• [Written instruction 1] Edit the shim6 message from "On 24-feb-2006, at" to "from the outside.", putting "traffic steering" in place of "traffic engineering".
• [Written instruction 2] In the shim6 message, turn the paragraph beginning "I remember MANY conversations" into a short bulleted list that keeps its main points.

• [Passage shown]
--------------------

[Date Prev][Date Next][Thread Prev][Thread Next][Date Index][Thread Index]

Re: shim6 @ NANOG (forwarded note from John Payne)



On 24-feb-2006, at 19:47, Jason Schiller (schiller@uu.net) wrote:

I am baffled by the fact that Service Provider Operators have come out in this forum, at the IAB IPv6 multihoming BOF, and other places, and have
explained how they and their customers use traffic engineering, yet up
until now, shim6 has not tried to provide thier needed functionality.

I think what we have here is a disconnect between what's going on in the wg (and the multi6 design teams) and what's visible from the outside.

I remember MANY conversations, in email and during meetings, about traffic engineering. And for me, there has never been any question that traffic engineering is a must-have for any multihoming solution. Paying for two (or more) links and only being able to use one 99% of the time is simply too cost-ineffective. And just maybe we can convince people that shim6 makes for good multihoming even though it doesn't give you portable address space, but it's never going to fly if the TE is unequivocally worse than what we have today. (And I've said this in the past.)

However, for a number of reasons this isn't all that apparent to an outside observer:

- part these conversations were on closed design team lists, private email or in (design team/interim) meetings (for instance, only 3% of the messages in multi6 for the last couple of years mention TE) - I don't think any of us, but at least not me, saw TE as a particularly hard-to-solve problem - TE can only happen if the base mechanisms are well understood, so were focussing on those first

This is part of the reason more service providers are not envolved in the
IETF.

"You have to do what we want or we'll boycot you"? This way, only five people would be active in the IETF...

The other part as KC Claffy points out is cost
http://www.arin.net/meetings/minutes/ARIN_XVI/ ppm_minutes_day1.html#anchor_8

[Debugging broken PMTUD over IPv6 at ARIN]

I'm not sure which statement about cost you are referring to, or why.

Some history...

1. RFC-3582 attempts to document IPv6 multi-homing requirements.

Forget this RFC, it exists because of the inner workings of the IETF; it doesn't do anything useful in the real world.

2. I tried to document the basic building block for TE.

--------------------

• [Recorded data]
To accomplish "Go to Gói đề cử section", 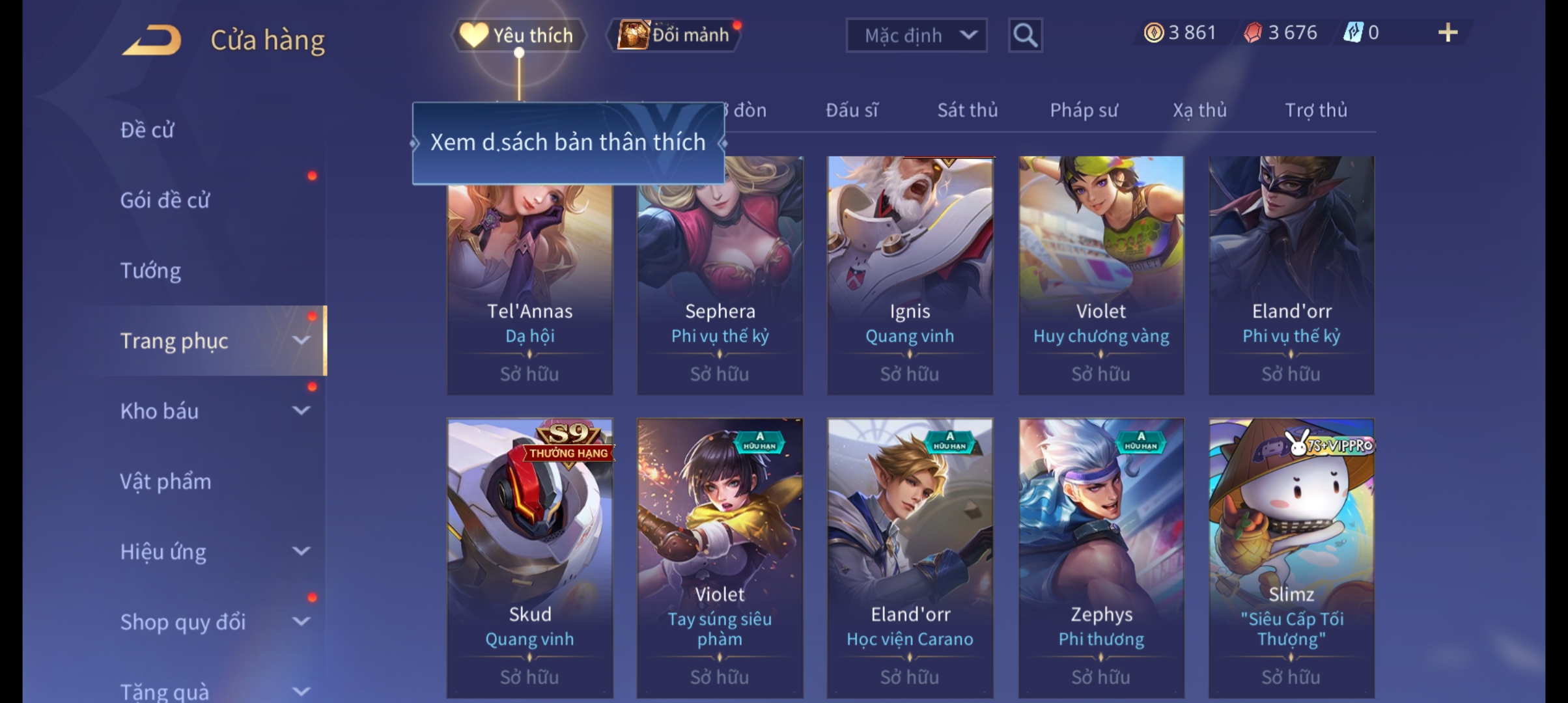I will pyautogui.click(x=165, y=200).
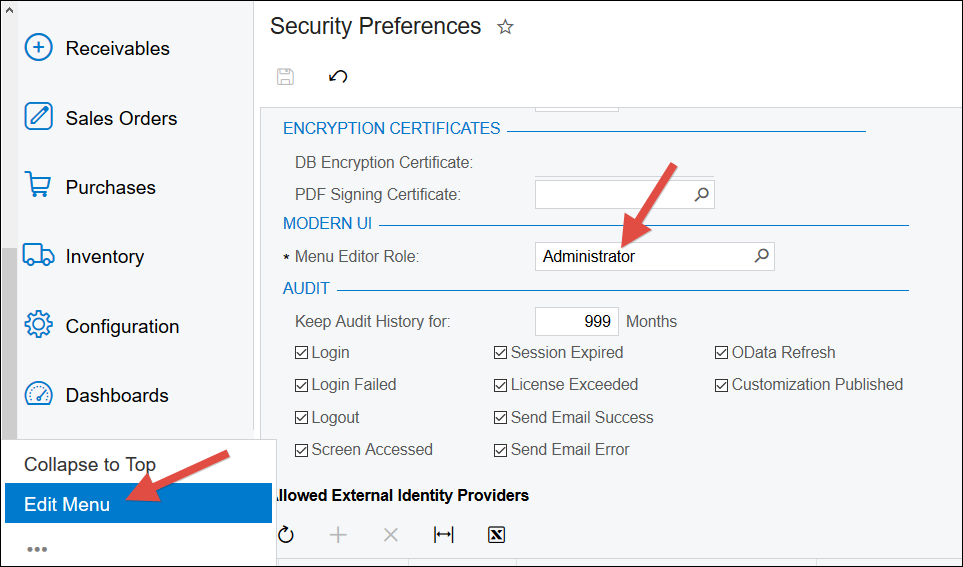
Task: Click the undo changes toolbar icon
Action: (x=338, y=76)
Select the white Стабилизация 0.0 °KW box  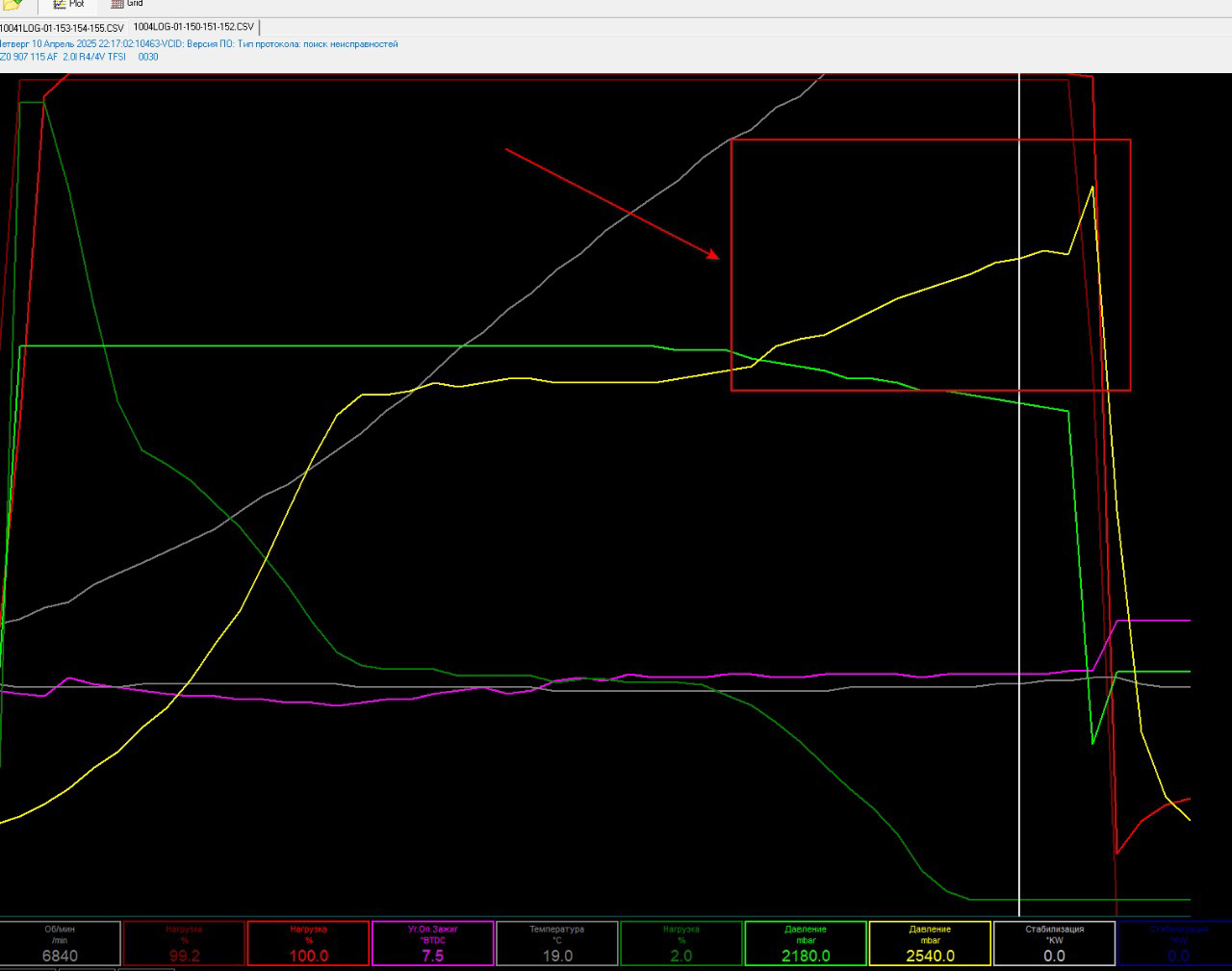point(1054,943)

--------------------

• [Complete response 1]
On 24-feb-2006, at 19:47, Jason Schiller (schiller@uu.net) wrote:

I am baffled by the fact that Service Provider Operators have come out in this forum, at the IAB IPv6 multihoming BOF, and other places, and have
explained how they and their customers use traffic steering, yet up
until now, shim6 has not tried to provide thier needed functionality.

I think what we have here is a disconnect between what's going on in the wg (and the multi6 design teams) and what's visible from the outside.

• [Complete response 2]
- Traffic engineering came up in many conversations, in email and during meetings.
- The writer has always seen traffic engineering as a must-have for any multihoming solution.
- Paying for two or more links and being able to use only one 99% of the time is too cost-ineffective.
- Shim6 might still pass as good multihoming without portable address space, but not if its TE is unequivocally worse than what exists today. The writer has said this in the past.